-- Data shown --
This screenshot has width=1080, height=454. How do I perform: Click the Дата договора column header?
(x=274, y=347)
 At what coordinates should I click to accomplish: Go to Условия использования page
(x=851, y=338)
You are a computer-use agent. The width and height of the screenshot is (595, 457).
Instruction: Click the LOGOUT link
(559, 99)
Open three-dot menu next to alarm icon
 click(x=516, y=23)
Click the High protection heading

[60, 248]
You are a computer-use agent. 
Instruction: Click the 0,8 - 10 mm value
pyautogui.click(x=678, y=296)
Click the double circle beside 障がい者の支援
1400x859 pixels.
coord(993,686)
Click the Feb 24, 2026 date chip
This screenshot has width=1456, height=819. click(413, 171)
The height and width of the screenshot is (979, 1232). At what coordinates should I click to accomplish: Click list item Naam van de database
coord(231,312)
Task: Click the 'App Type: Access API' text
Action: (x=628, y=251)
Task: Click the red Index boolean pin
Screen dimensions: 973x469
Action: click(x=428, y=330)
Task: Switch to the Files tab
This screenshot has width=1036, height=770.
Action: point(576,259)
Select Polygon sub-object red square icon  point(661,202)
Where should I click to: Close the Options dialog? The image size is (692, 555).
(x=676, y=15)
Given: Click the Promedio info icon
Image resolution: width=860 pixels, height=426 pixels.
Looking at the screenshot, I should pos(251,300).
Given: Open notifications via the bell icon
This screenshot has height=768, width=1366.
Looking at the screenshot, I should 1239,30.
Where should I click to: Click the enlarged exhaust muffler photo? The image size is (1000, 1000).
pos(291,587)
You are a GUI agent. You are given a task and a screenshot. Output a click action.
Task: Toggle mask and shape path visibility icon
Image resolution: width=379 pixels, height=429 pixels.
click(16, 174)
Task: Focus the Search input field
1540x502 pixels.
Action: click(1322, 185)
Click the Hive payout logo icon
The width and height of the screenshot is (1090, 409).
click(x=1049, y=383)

-- Problem to work on --
Each line from the one containing "This screenshot has height=768, width=1366." through the last line of the entries above is to be returned exactly, and no others.

-- Written response --
This screenshot has height=768, width=1366.
Looking at the screenshot, I should 1239,30.
Where should I click to: Click the enlarged exhaust muffler photo? The image size is (1000, 1000).
pos(291,587)
You are a GUI agent. You are given a task and a screenshot. Output a click action.
Task: Toggle mask and shape path visibility icon
Image resolution: width=379 pixels, height=429 pixels.
click(16, 174)
Task: Focus the Search input field
1540x502 pixels.
Action: click(1322, 185)
Click the Hive payout logo icon
The width and height of the screenshot is (1090, 409).
click(x=1049, y=383)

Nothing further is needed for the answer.